---------- TEXTO FORNECIDO
A
exaltação de Maria por Deus
1.
Como Mãe de Deus é Maria a criatura mais chegada ao Senhor.
Necessário seria compreender quão sublime é grandeza de Deus, para
também se compreender a altura a que foi Maria
elevada. Bastará,
pois, somente dizer que Deus fez desta Virgem sua Mãe, para entender
com isso que não lhe era possível exaltá-la mais do que a exaltou.
Apropriadamente afirma Arnoldo
de Chartres
que, em se fazendo Filho da Virgem, Deus a colocou numa altura
superior a todos os Santos e Anjos. Exceto Deus, ela é sem
comparação mais elevada do que todos os espíritos celestes, como
dizem S.
Efrém e
S. André de Creta.
Vulgato
Anselmo
escreve: Senhora, Vós não tendes quem vos seja igual, porque
qualquer outro ou está acima, ou a abaixo de Vós; só Deus vos é
superior, e todos os outros vos são inferiores. É tão grande, em
suma, a grandeza da Virgem, conclui S.
Bernardo,
que só Deus pode e sabe compreendê-la.
“Por
isso, ninguém se maravilhe, adverte S.
Tomás de Vilanova,
se os Santos Evangelistas, tão prontos em registrar os
louvores de João
Batista, de
Madalena,
foram tão parcos em descrever as prerrogativas de Maria.
Contentam-se em dizer que 'dela nasceu Jesus'.
Baste-nos isso. Com tais palavras dizem tudo, resumem-lhe todas as
excelências, sendo por isso desnecessário que as fossem descrevendo
uma a uma”. E descrevê-las por quê? Maria
é Mãe de Deus, e já não excede com isso a toda grandeza e
dignidade que se pode exprimir ou imaginar depois de Deus? Pergunta
Eádmero.
Igualmente conclui Pedro
Celense:
Dai-lhe o nome que quiserdes, de Rainha do Céu, de Senhora dos
Anjos, ou qualquer outro título de honra, jamais chegareis a
honrá-la tanto, como chamando-lhe Mãe de Deus.
--------------------
■ ENUNCIADO DA TAREFA
No texto sobre a exaltação de Maria por Deus, segundo S. Bernardo, quem pode compreender a grandeza da Virgem? Responda em uma frase, por favor.
---------- MATERIAL FORNECIDO
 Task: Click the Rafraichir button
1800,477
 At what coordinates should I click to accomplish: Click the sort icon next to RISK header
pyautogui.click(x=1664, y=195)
--------------------
■ RESPOSTA COMPLETA
Só Deus pode e sabe compreender a grandeza da Virgem.